WHAT THE TASK REQUIRES: Change "coordinates" to "position" in the lines that begin at the one containing "Describe the element" and end after the one containing "at that location.". Write out only those lines, with everything else unchanged and the pictures omitted.

PROVIDED ENTRIES:

###

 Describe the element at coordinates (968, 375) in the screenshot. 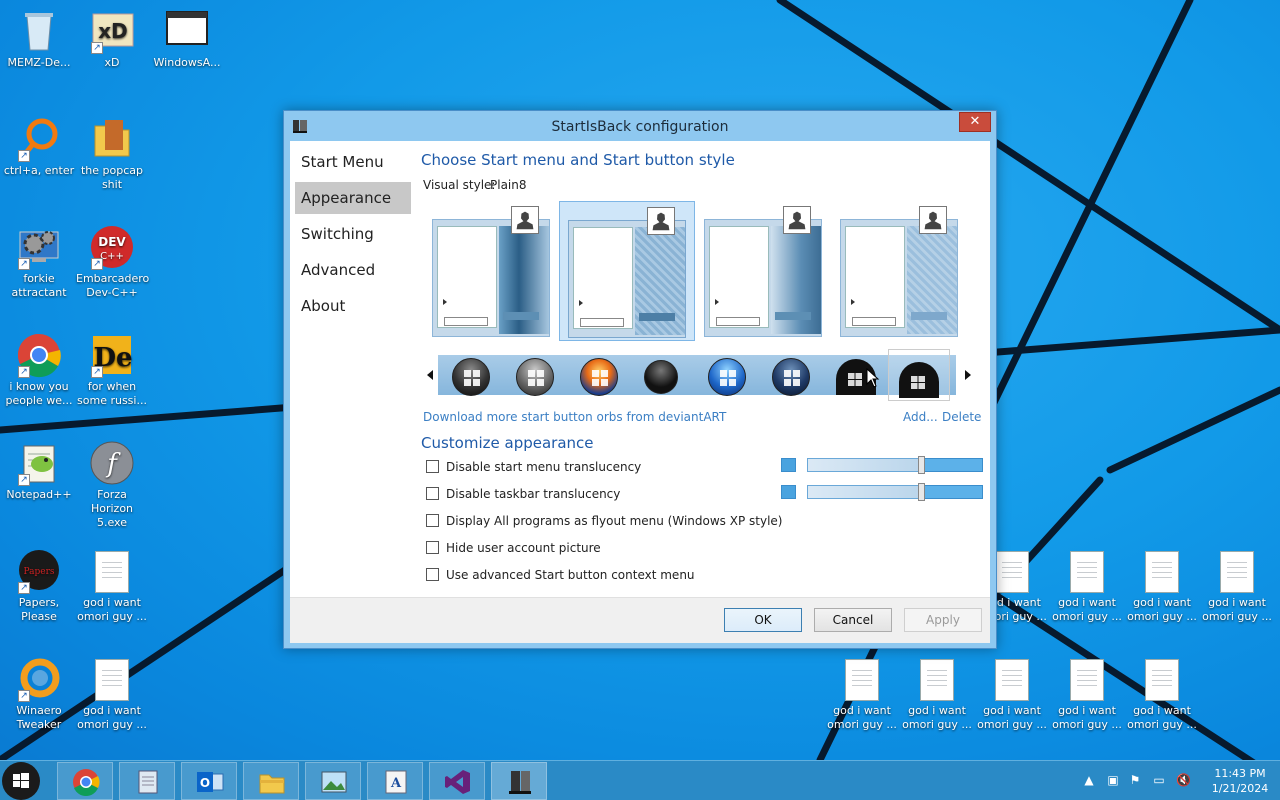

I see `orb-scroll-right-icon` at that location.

###

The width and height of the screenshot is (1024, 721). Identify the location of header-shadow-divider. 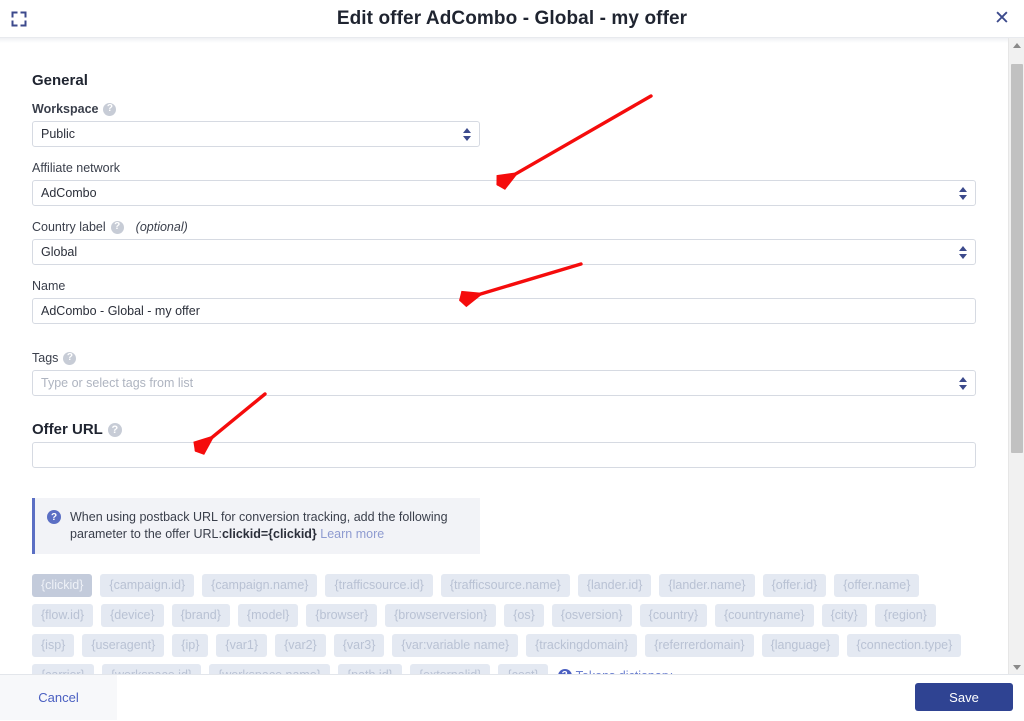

###

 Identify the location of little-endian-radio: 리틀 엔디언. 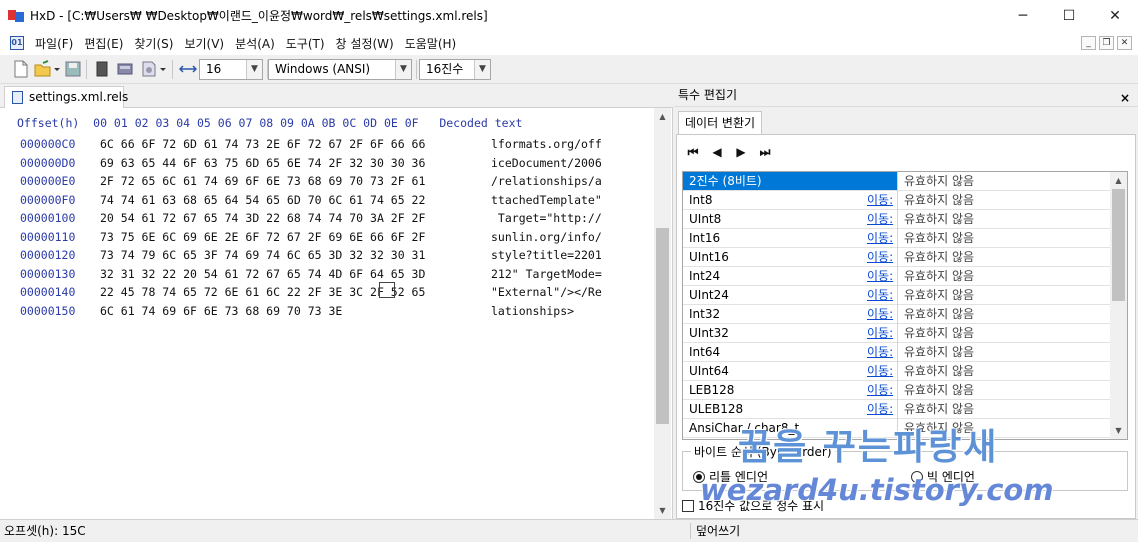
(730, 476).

###

OUTPUT:
 Describe the element at position (968, 375) in the screenshot. 

I see `orb-scroll-right-icon` at that location.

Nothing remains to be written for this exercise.